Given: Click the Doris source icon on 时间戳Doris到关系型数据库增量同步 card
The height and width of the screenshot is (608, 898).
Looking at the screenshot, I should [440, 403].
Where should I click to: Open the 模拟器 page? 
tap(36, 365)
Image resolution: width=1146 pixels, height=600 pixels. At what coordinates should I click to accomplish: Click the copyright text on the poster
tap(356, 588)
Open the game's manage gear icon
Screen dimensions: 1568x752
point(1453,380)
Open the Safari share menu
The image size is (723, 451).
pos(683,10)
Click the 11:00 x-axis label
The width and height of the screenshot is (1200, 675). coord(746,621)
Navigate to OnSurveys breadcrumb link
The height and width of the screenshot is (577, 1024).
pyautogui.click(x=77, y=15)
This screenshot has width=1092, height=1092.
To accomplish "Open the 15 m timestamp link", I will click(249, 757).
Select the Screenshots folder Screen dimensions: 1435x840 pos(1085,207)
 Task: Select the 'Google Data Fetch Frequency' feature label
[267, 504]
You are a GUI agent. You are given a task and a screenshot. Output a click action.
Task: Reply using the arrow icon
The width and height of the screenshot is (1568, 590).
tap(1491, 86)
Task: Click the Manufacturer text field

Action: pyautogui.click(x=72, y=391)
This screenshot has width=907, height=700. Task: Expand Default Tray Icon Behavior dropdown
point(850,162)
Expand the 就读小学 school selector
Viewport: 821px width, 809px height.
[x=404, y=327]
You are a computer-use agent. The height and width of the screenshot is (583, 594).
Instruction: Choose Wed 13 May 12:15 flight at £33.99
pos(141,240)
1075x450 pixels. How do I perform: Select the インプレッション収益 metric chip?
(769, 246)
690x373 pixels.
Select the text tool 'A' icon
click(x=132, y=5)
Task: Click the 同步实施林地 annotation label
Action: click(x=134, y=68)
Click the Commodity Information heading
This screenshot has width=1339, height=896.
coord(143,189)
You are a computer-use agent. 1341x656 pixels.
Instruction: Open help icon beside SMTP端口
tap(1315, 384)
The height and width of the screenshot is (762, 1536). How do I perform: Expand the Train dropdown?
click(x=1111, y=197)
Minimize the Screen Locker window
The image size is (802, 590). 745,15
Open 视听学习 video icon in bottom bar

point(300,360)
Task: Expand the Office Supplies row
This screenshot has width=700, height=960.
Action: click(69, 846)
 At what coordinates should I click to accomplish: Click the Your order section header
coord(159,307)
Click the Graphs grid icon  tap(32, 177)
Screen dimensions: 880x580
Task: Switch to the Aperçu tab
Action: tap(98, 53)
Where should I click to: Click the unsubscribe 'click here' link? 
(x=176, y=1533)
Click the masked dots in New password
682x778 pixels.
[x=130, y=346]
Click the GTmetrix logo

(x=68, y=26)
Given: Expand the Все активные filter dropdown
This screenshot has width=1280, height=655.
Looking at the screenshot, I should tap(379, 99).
────
■ **PROBLEM**: Would you state how many lines in the listing above contain the word "computer"? Reply with the number and no other words.

■ **FINAL ANSWER**: 2